*What is required*: Retype, exactly and with nothing added, the lines from the one showing "This screenshot has height=288, width=455." through the final line of the material. Omit pictures.
====
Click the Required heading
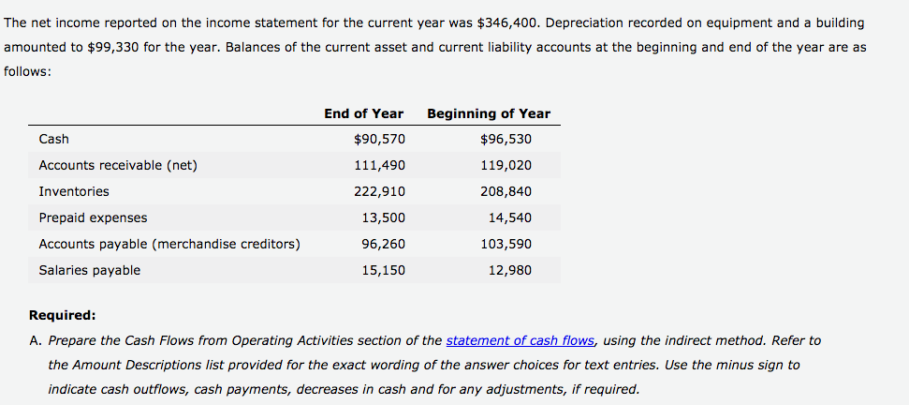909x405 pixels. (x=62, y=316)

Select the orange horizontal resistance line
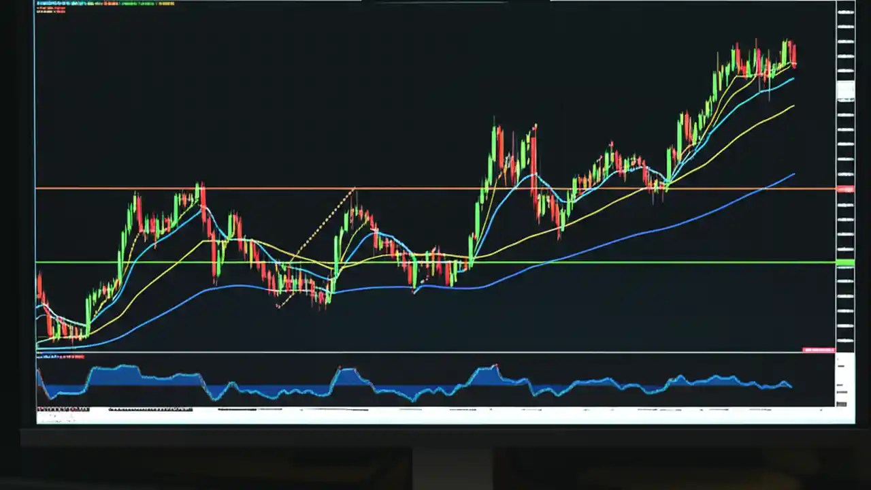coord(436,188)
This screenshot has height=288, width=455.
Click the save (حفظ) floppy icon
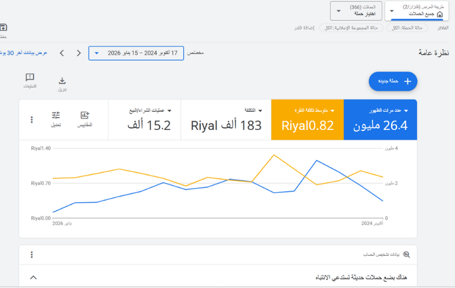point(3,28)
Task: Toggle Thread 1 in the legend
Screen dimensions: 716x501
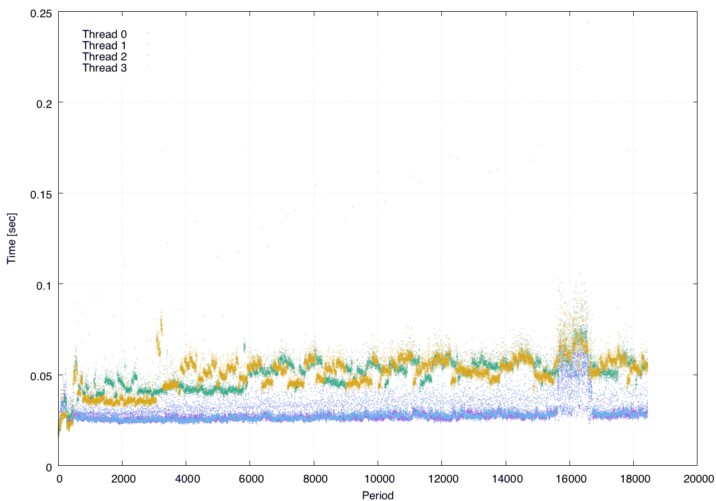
====
*Task response*:
This screenshot has height=288, width=455.
Click the save (حفظ) floppy icon
point(3,28)
Task: Toggle Thread 1 in the legend
Screen dimensions: 716x501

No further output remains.